Return the entries line for line, starting with the line that contains "Click the 노하우/스타일 category tag" and going on through the end of the entries. Leave the pictures out of your answer.

§

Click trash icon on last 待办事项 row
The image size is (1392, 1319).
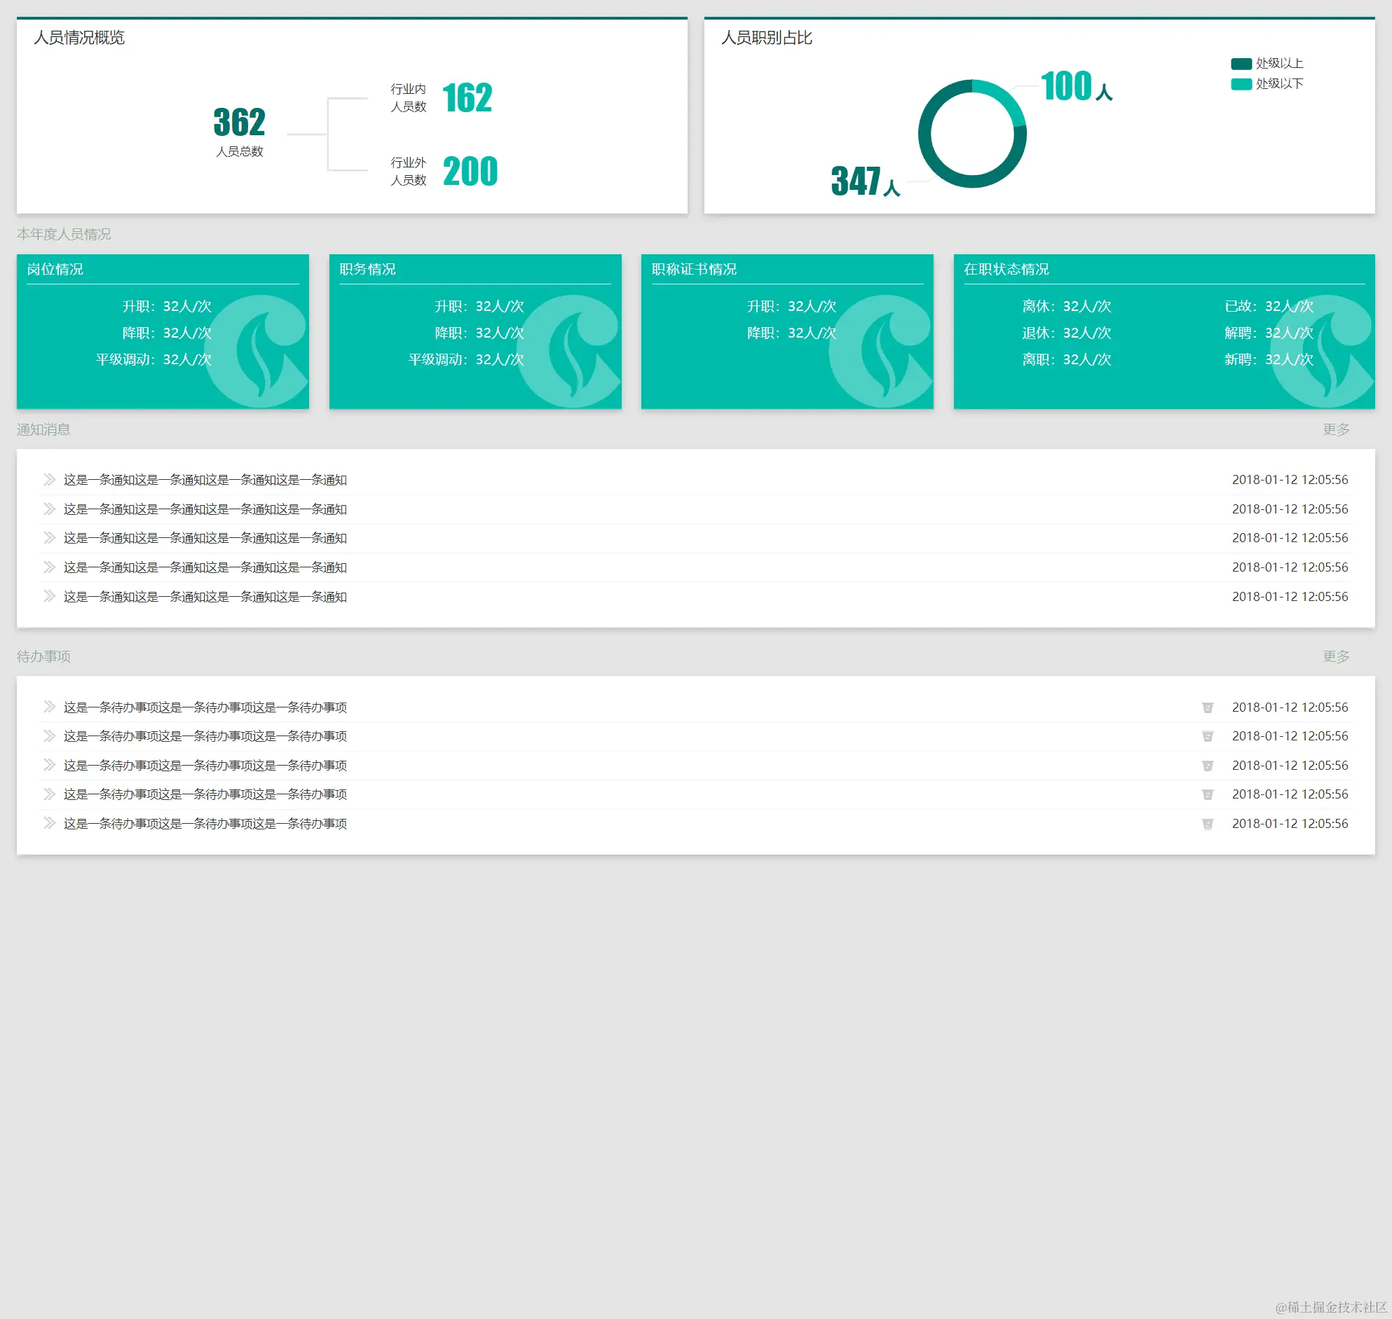coord(1207,824)
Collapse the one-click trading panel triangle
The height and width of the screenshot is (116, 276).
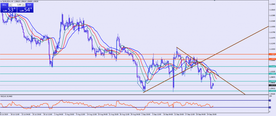pyautogui.click(x=2, y=2)
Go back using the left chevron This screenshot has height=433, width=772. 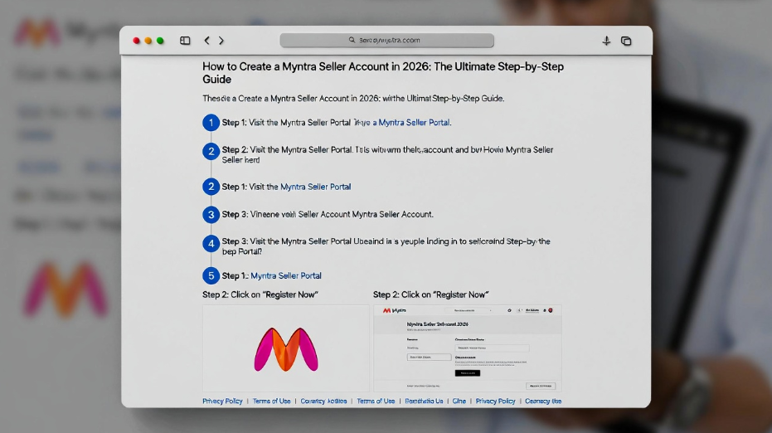coord(207,41)
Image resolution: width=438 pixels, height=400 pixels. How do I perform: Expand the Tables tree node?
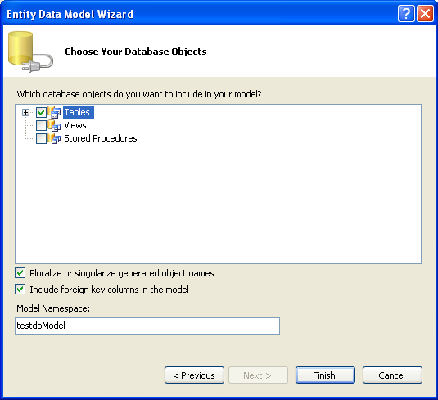click(x=25, y=113)
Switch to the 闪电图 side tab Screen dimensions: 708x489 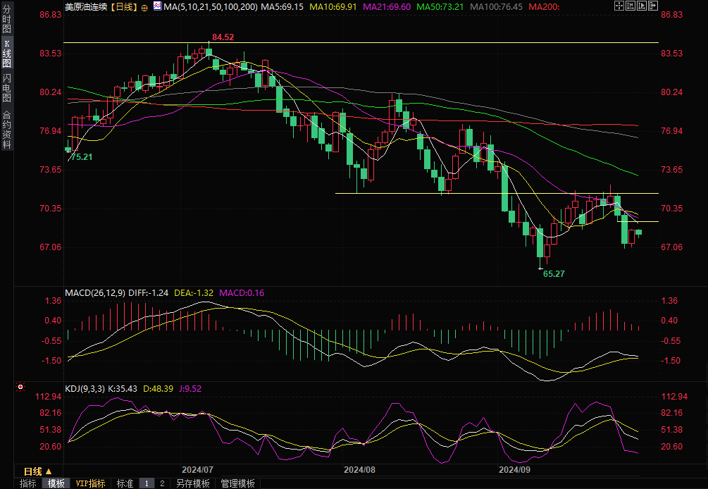6,87
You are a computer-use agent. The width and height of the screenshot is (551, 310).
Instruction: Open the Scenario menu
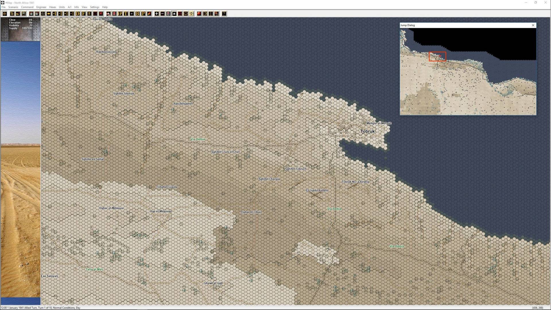[13, 7]

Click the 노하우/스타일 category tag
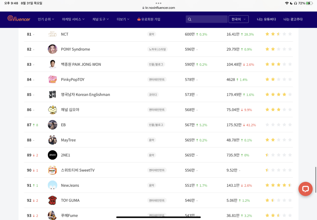[x=157, y=49]
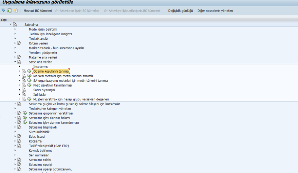The width and height of the screenshot is (298, 173).
Task: Collapse the Satıcı ana verileri node
Action: click(x=15, y=62)
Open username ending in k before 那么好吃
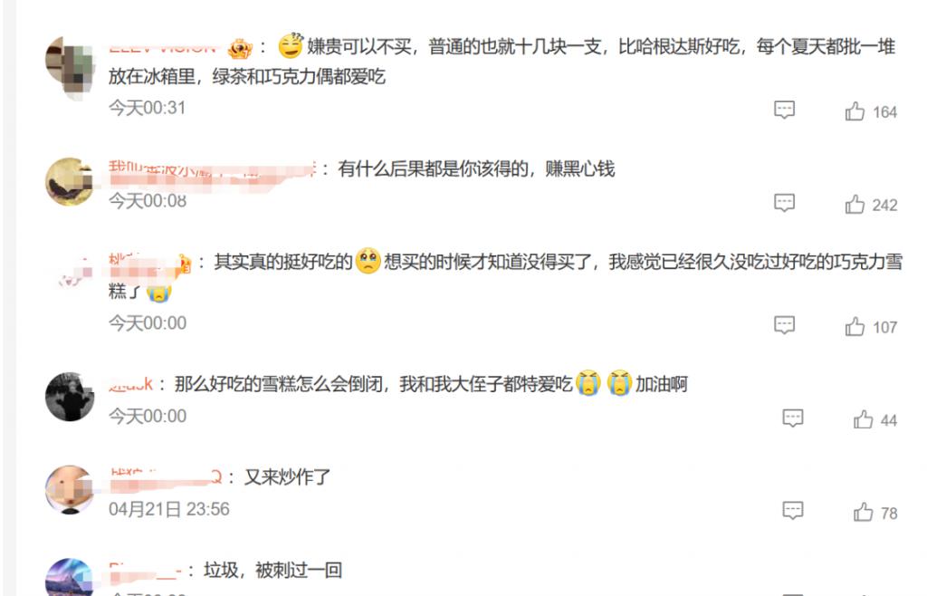This screenshot has width=927, height=596. pos(130,384)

§

▸ **Worked solution**:
Click the 노하우/스타일 category tag
[x=157, y=49]
The width and height of the screenshot is (298, 173).
Task: Collapse the Satıcı ana verileri node
Action: click(x=15, y=62)
Open username ending in k before 那么好吃
This screenshot has width=927, height=596. pos(130,384)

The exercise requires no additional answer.